Polskie kluby w Lidze Konferencji w ujęciu statystycznym

Raków Częstochowa na 2. miejscu z awansem do 1/8 finału. Lech Poznań na 12., a Jagiellonia Białystok na 17. pozycji z promocją do 1/16 finału. Legia Warszawa poza Europą na wiosnę. W ten sposób polskie kluby zakończyły fazę ligową Ligi Konferencji. W tym tekście bierzemy pod lupę poszczególne statystyki naszych zespolów na tle całej stawki. Czym wyróżniali się nasi przedstawiciele w Europie?

Pechowa Legia?

Analizę statystyk zacznijmy od modelu goli oczekiwanych (korzystamy ze strony FB Ref). W sześciu meczach fazy ligowej liczba punktów nie zawsze musi dobrze odzwierciedlać tego jak grał dany zespół, dlatego warto spojrzeć na różnicę pomiędzy golami oczekiwanymi (xG) dla drużyn oraz przeciwko nim. Według tych algorytmów najlepiej grającą ekipą z Polski była…. Legia Warszawa. Zespół prowadzony najpierw przez Edwarda Iordanescu, a później Inakiego Astiza w przeliczeniu na mecz tworzył sytuacje o 0,95 xG lepsze od swoich przeciwników i w tej statystyce zajmuje 4. miejsce w fazie ligowej LK. Tuż za plecami Legii znajdują się Raków Częstochowa (5. lokata; +0,79 xGD) oraz Lech Poznań (6. pozycja; +0,78 xGD). Jedyna polska drużyna, która w tej statystyce jest na minusie (-0,21 xGD) – czyli w jej meczach to rywale tworzyli bardziej jakościowe szanse – to Jagiellonia Białystok, która uplasowała się na 20. miejscu.

REKLAMA

Najlepsze sytuacje spośród polskich klubów tworzył Lech Poznań, który w wykreowanym współczynniku goli oczekiwanych (xG) ustępuje tylko trzem drużynom, co potwierdza też liczba strzelonych goli, ponieważ od Lecha częściej do siatki trafiał jedynie AEK Ateny oraz Rayo Vallecano. Legia w statystyce xG plasuje się na 8. miejscu, a Raków na 14. miejscu. Bardzo kiepsko wypadła z kolei ofensywa Jagi, od której niższy współczynnik xG miało jedynie 8 zespołów.
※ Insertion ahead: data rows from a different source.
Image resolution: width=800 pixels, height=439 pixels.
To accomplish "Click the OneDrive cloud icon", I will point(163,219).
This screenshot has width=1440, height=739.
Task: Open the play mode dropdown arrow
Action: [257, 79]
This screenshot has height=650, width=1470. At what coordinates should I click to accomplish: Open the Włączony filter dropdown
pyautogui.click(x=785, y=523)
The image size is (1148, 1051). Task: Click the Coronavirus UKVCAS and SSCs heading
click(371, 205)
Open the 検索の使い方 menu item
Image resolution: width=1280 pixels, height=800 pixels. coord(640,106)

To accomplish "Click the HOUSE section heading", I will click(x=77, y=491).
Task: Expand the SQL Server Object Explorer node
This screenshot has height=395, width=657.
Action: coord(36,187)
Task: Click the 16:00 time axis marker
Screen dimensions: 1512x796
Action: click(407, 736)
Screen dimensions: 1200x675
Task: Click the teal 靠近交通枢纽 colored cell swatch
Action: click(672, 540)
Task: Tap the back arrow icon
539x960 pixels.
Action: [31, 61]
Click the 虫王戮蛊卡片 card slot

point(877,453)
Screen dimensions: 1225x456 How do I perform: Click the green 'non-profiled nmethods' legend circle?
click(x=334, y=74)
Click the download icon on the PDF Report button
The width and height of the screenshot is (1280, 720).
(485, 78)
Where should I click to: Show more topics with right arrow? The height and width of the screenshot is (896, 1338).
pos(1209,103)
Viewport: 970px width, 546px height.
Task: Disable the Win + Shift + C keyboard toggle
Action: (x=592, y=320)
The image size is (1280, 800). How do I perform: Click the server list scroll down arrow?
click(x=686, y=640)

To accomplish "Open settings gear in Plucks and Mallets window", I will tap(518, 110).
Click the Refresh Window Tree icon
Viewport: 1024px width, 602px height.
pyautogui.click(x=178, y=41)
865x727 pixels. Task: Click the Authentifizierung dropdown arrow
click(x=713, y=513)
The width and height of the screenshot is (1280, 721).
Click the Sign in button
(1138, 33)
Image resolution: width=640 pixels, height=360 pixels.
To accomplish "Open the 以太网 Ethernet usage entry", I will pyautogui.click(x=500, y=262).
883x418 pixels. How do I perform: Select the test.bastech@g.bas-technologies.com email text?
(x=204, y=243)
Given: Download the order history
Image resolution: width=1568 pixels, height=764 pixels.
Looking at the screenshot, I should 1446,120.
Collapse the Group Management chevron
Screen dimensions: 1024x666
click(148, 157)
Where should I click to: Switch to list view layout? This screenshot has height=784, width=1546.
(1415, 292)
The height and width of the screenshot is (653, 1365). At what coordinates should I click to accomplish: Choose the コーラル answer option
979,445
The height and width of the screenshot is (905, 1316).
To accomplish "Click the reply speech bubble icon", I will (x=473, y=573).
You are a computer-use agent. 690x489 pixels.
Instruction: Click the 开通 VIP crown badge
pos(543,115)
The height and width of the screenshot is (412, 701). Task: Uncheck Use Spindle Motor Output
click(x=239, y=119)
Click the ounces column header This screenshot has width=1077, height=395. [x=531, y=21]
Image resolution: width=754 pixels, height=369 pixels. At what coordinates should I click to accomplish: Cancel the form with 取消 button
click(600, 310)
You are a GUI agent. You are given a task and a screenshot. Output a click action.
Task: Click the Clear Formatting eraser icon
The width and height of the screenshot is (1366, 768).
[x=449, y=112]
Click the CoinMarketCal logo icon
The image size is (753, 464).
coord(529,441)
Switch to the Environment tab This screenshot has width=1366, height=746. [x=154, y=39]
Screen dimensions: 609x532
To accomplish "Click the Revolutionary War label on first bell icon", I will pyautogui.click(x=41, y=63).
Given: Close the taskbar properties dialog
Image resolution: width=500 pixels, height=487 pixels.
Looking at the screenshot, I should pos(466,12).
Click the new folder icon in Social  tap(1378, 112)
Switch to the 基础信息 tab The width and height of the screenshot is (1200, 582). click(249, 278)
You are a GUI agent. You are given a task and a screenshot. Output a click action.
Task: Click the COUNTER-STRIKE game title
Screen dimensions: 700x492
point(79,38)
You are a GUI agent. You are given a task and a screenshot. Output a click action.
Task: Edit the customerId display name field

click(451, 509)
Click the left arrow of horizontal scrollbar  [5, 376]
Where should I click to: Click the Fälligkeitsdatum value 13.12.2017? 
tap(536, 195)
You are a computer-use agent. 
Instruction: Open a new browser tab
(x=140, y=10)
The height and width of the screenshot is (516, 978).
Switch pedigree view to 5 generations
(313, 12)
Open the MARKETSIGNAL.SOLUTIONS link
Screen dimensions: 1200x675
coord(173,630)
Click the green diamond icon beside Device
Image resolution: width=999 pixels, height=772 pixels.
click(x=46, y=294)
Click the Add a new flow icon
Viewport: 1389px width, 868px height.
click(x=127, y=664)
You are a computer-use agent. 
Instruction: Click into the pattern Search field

Jeśli spojrzymy na wskaźnik oczekiwanych goli traconych (xGC) pokazujący jak broni dany zespół wyróżnia się Raków Częstochowa. Zarówno w liczbie straconych goli, jak i xGC podopieczni Marka Papszuna uplasowali się na 2. miejscu (mniej goli straciła Larnaka, niższe xGC ma Sparta Praga). W przypadku Legii to kolejna statystyka, w której mieszczą się w TOP 8, bowiem zajmują 4. miejsce. Jagiellonia została sklasyfikowana na 14. miejscu, a najgorzej broniącym polskim zespołem okazał się Lech Poznań (21. miejsce).

Imponująca defensywa Rakowa

Raków ma za sobą bardzo dobrą jesień w Europie przede wszystkim dzięki defensywie. Jeśli spojrzymy na sposób bronienia zespołu Marka Papszuna, nie bazuje on na dominacji przez posiadanie piłki i skutecznym zabezpieczaniu się przed kontratakami przeciwnika, a przede wszystkim bardzo dobrej organizacji w grze bez piłki i nie dopuszczaniu przeciwnika do tworzenia klarownych sytuacji. Raków nie jest na szczycie w klasyfikacji zespolów, które pozwalały rywalom na najmniejszą liczbę strzałów, strzałów celnych czy podań w tercję ataku. Bardzo dobrze bronią jednak własne pole karne. Tylko trzy zespoły dopuściły do mniejszej liczby podań w ich szesnastkę, kontaktów z piłką w tej strefie oraz wprowadzeń futbolówki w pole karne. Z kolei tylko przeciwnicy Sparty Pragi oddawali strzały średnio z dalszej odległości, a rywale żadnego zespołu nie mieli tak niskiego średniego xG z jednego uderzenia (0,06). Nie powinno więc dziwić, że bramkarze Rakowa mają trzeci najwyższy procent obronionych strzałów.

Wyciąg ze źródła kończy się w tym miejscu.